(Excerpts from a dataset)
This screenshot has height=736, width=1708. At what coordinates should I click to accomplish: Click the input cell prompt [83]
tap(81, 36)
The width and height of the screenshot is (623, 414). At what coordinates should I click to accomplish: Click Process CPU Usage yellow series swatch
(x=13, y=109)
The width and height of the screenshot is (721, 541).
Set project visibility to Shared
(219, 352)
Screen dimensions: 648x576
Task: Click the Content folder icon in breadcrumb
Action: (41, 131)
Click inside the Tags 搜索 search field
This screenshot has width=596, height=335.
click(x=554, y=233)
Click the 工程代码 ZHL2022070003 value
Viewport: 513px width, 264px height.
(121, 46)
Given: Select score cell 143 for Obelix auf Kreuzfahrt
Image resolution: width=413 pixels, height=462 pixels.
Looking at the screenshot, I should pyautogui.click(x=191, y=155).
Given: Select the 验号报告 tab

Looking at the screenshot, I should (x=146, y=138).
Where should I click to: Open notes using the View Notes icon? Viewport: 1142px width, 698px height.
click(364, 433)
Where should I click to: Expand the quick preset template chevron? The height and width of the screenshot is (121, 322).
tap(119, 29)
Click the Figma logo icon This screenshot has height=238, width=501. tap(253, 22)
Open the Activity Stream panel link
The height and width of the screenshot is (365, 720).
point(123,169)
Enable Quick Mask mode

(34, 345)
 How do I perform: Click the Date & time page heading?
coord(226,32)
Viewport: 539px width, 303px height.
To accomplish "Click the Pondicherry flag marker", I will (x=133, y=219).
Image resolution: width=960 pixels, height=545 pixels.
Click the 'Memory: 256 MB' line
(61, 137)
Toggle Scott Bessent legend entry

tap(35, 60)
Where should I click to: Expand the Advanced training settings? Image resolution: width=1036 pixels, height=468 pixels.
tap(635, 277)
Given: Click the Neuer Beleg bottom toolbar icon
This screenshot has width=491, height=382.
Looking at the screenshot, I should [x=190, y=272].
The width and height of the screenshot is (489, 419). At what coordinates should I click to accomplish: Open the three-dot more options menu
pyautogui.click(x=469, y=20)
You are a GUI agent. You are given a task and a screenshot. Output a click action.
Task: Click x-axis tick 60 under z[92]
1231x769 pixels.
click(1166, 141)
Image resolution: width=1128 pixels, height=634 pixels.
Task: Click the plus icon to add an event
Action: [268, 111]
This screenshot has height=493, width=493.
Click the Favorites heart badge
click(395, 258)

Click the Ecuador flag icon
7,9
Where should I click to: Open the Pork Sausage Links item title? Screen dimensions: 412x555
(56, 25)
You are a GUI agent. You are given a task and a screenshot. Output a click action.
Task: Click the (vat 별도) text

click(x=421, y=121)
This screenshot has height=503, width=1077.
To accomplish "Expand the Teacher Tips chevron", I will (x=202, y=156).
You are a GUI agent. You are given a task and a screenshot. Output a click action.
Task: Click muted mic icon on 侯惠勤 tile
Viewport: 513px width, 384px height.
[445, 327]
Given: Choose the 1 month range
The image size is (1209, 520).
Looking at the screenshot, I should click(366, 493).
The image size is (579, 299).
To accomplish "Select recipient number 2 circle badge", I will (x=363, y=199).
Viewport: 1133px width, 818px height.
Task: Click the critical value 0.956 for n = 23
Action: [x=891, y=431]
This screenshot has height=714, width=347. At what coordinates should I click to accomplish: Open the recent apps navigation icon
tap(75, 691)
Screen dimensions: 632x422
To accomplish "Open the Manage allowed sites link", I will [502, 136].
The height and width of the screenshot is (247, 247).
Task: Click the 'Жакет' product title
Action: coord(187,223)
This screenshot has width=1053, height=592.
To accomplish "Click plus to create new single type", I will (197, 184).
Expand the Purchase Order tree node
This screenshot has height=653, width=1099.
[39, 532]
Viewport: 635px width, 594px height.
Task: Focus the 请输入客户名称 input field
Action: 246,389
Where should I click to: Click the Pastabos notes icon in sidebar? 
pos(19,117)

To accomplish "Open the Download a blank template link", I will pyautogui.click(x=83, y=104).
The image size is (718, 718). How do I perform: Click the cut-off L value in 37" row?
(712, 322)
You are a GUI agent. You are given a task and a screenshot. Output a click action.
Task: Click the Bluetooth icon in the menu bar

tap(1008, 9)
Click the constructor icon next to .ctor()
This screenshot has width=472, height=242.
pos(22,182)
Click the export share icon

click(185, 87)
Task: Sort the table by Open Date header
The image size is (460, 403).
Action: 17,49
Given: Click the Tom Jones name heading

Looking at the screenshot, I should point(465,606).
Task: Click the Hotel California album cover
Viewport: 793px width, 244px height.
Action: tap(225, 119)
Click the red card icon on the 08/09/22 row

ASSIGNED TASK ::
Could you write out, exactly as they stand, only the lines above that begin at the line with "The width and height of the screenshot is (489, 419)." and stop after the line with "Task: Click x-axis tick 60 under z[92]"?

EXERCISE OUTPUT ::
The width and height of the screenshot is (489, 419). At what coordinates should I click to accomplish: Open the three-dot more options menu
pyautogui.click(x=469, y=20)
You are a GUI agent. You are given a task and a screenshot. Output a click action.
Task: Click x-axis tick 60 under z[92]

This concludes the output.